ぼくはこのブログで、再三「読書メーター」さんを使っていると書いてきました。類は友を呼ぶというのは、たぶん当たりなんだろうと、ここを見ていて思います。ここを使うようになって、まだ二年目程度なので何とも言えないところではありますが、ここしばらくの間、「読書論」とか「教養論」とでもいうべき「ジャンル」が形成されつつあるように思っています。こうした本の感想がUpされていたり、読みたい本として登録されていたりしています。

もちろん、読書好きのみなさんが集まるサイトですから、こうした「ジャンル」へのニーズが一定量あることは当然のことだと思います。しかし、それにしても、という感が強くあります。

本の読み方には、唯一の正解があろうはずがないのに、「読書論」が、こうも読書好きを魅了して止まないのはなぜなんでしょうか。

それは、時代が先行き不透明な「過渡期」だからなんでしょうか。しかしそれには、「過渡期」だなんてことは。ぼくが大学在学中だった30年も前からそう言われ続けていることを出せば足りると思います。変化と危機の度合いが、さらに深まったからなのかもしれません。

ぼくはそうした中で、活字離れという指摘とは裏腹に、「一方で」は読書回帰とでも言うような傾向が出てきているのではないかとも思います。何と言っても、読書には百年単位での歴史があり、地道ではあるものの、確実な自己陶冶の方法の1つであろうからです。
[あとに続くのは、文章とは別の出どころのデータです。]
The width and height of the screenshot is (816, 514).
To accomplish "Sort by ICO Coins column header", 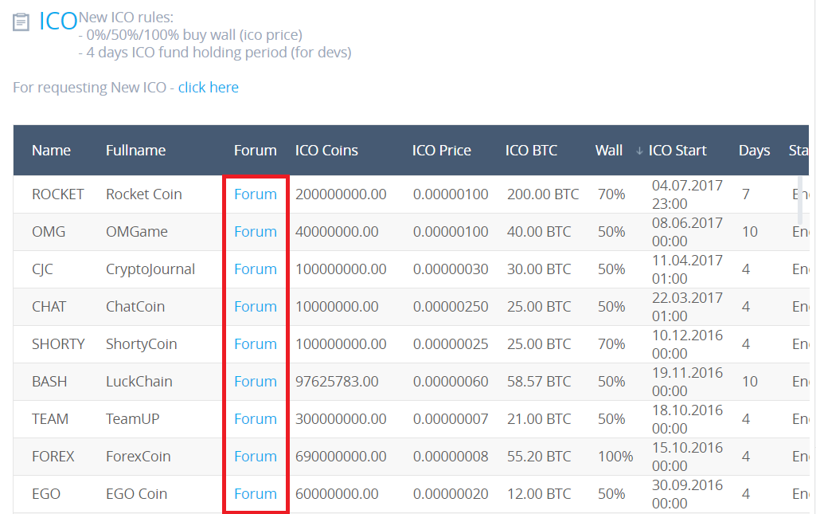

ぼくが読書に期待しているものの1つ(いくつもあるかと言うと、心許ないのですがw)とは、「自分の知らない自分」「出会ったことのない自分」つまり、未知なる自分との出会い、邂逅であろうと思っています。この年齢になると、もう自分なんて凝り固まっていて、(良く)変わる余地なんて残ってないよと思ってしまうのですが、それでも未知の世界との出会いは、即座に知らなかった自分との出会いへと、ぼくを誘います。それは、まだ自分には変わる余地が残されているという喜びと言えるものだと思うのです。つまり、いつだって人間は変われる。その気になれば、「良く」も変われるということだろうと思うのです。ぼくは、そこのとを読書を通じて学んできたように思います。

とまあ、ここまでは第一段落。以下は、ちょっと間を空けて書いた第二段落です。

ここまでは、「変わる」ことが「良いこと」であることを前提に書いてきました。しかし、ぼくにはそれが無前提で良いことというのには疑問を呈したいと思います。つまり、変わろうとすることは、それほど良いことなのかと。

言葉の遊戯かもしれませんが、「変わる」とは現状の否認を前提しています。いま・ここではない、いつか・どこか・誰か・何かを希求することです。このような、否定の契機を含んだ「変わりたい」という欲求は危ういのではないかと思うのです。

つまりは、いま・ここの自分を否定し、ないがしろにすることについては、もう少し慎重であるべきだと思っているということです。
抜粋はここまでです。